On a cold, raw morning on Thursday, March 24, the corner of Park Avenue and the Cross Bronx Expressway, where the 48th is located, was renamed Police Officer Jill Garcia Place.
Garcia was part of precinct’s domestic violence unit and worked closely with women in the precinct who were victims of domestic abuse and her fluency in Spanish allowed her to help the area’s large immigrant population. Garcia died in October, 2009 from the rare cancer leiomyosarcoma, after having been named the Cop of the Year. She was 34-years-old.
Garcia was born in Mahopac, New York in Putnam County and came from a Caucasian background, but picked up the surname Garcia from her husband, Gerardo.
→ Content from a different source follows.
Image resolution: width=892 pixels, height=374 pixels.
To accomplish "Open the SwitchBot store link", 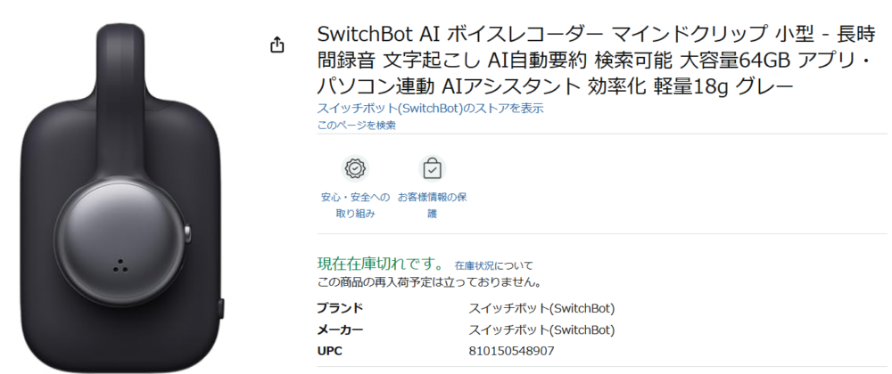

“To me, she’s still with me,” Gerardo Garcia said after helping unveil the sign to honor his late wife. “It’s very hard just to understand that she’s gone, but at the same time I feel very proud of my wife.”
The Garcias were married for ten years and have three children, Sonia, 9 years old, Bianca, 6 years old, and Charlie, 4 years old.
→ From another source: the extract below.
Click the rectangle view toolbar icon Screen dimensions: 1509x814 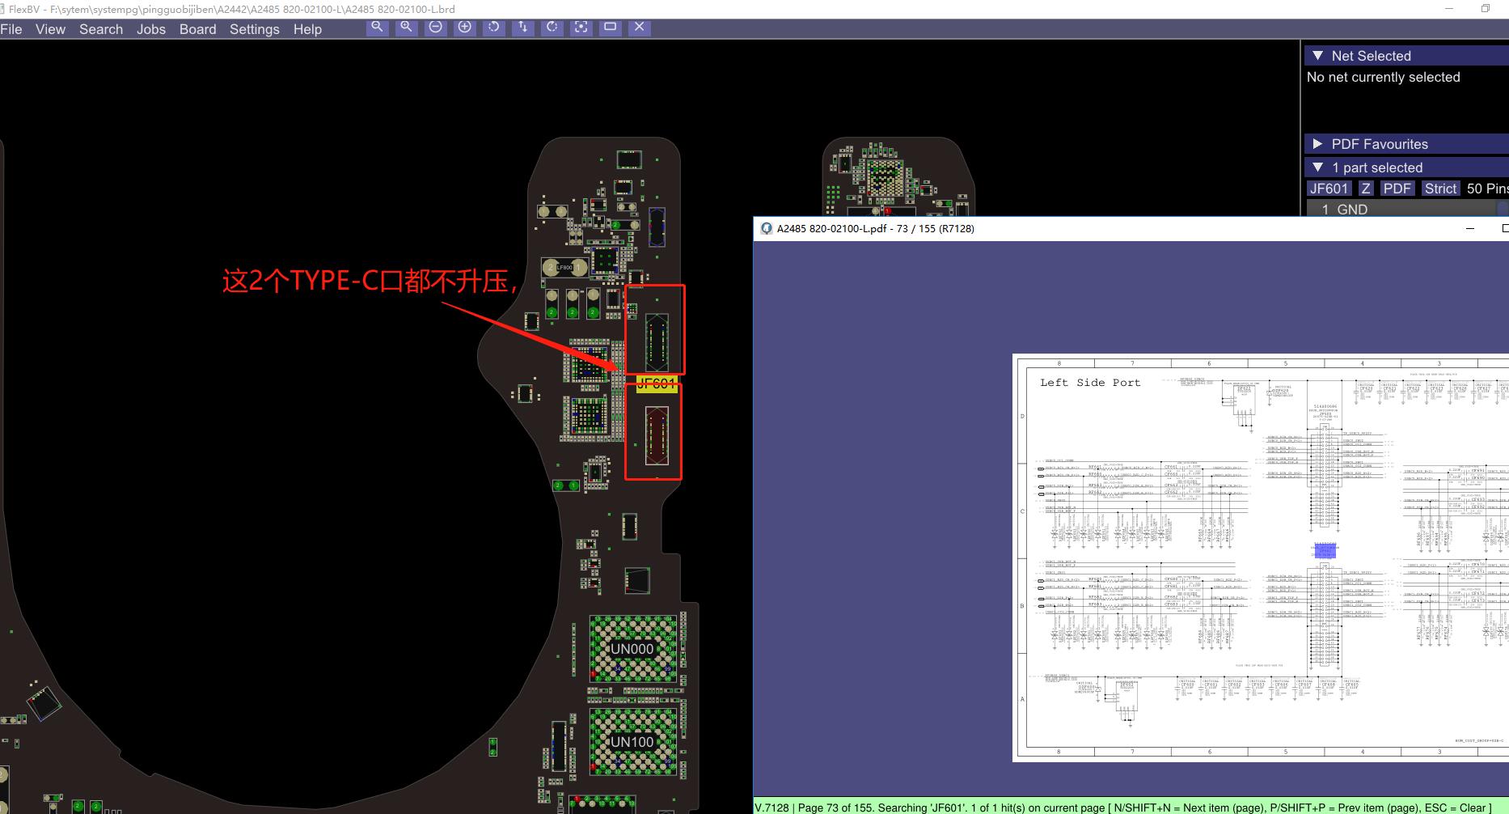(x=610, y=27)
Councilman Joel Rivera, who advocated for the street renaming, said the honor was not just about honoring Garcia, but about honoring he profession.
“This is to show that the work a police officer is really respected,” Rivera said. “They’re risking their lives every second that they’re on the street. I think between the police department and the fire department, we should be naming every street after them. This is just a small way of saying ‘thank you.’
Garcia entered the Police Academy in 2000 and was assigned to the 46th Precinct in Fordham Heights. After three years, she was transferred to the 48th, which is where she made her name as an exceptional talent in dealing with domestic violence cases.
She also was able to put victims and witnesses at ease, who otherwise would be wary of the police because of their immigration status. She also made over 120 arrests during her career.
Juan Rodriguez was her partner on the domestic violence beat at the 48th Precinct.
“She was a great cop,” Rodriguez said. “She was always happy, even when she saw the worst of the worst, and she was better at Spanish then me, even though I’m Puerto Rican.”
Garcia also had one habit that Rodriguez remembers clearly from the countless hours they spent together in the squad car.
“She was always singing,” he said. “No matter if the radio was off, it could be any song, but she was always singing something.”